ASSIGNMENT »
Only a number is wanted here: how many lines in the entries below contain the word "computer".

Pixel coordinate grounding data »
BEGIN

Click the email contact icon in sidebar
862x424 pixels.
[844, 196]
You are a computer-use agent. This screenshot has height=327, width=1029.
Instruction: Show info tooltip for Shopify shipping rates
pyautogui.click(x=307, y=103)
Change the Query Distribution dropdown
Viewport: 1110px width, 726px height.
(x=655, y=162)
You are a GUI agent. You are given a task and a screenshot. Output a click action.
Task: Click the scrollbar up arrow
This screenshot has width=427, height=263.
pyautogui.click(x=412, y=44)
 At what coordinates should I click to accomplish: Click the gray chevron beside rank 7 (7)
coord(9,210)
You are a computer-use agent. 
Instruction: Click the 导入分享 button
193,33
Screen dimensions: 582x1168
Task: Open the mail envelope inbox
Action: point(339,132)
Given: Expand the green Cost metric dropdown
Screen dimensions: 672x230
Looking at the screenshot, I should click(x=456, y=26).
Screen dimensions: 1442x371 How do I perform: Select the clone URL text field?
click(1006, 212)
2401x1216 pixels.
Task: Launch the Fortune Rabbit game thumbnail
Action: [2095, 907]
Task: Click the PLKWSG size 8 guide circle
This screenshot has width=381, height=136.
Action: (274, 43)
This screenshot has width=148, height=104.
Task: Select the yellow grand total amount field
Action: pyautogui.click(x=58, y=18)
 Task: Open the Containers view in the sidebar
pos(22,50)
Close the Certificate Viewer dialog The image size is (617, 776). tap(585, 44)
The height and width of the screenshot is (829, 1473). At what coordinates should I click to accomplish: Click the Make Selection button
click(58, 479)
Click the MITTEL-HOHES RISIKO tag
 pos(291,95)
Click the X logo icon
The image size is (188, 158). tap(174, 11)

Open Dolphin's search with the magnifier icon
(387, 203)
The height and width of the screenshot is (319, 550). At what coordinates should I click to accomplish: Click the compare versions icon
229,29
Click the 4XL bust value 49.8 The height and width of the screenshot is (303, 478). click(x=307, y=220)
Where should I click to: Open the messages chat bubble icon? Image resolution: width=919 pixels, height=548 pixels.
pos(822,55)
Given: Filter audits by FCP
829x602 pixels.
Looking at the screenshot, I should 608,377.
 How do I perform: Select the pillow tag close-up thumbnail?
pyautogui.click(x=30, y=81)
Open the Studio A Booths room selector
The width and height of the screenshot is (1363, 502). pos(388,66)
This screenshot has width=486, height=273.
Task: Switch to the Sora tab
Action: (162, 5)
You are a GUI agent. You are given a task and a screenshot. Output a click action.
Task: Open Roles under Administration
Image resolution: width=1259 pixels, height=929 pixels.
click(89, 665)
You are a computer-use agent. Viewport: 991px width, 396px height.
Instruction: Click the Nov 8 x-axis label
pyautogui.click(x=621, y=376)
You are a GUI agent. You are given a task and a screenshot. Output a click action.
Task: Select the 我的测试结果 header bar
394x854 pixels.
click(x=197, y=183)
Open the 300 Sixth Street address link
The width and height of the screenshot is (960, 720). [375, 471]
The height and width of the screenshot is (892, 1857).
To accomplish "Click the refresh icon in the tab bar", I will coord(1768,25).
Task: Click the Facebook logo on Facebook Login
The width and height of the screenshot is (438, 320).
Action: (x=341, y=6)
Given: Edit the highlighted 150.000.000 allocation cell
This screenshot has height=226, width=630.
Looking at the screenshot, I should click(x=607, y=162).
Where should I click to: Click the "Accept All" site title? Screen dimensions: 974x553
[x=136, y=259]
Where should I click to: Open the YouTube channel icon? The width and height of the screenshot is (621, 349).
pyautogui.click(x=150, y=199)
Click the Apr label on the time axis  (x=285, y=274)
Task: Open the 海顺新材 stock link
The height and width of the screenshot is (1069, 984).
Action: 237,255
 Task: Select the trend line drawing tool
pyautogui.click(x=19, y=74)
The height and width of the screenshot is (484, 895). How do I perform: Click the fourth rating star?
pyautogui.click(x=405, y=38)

END

EXPECTED ANSWER »
3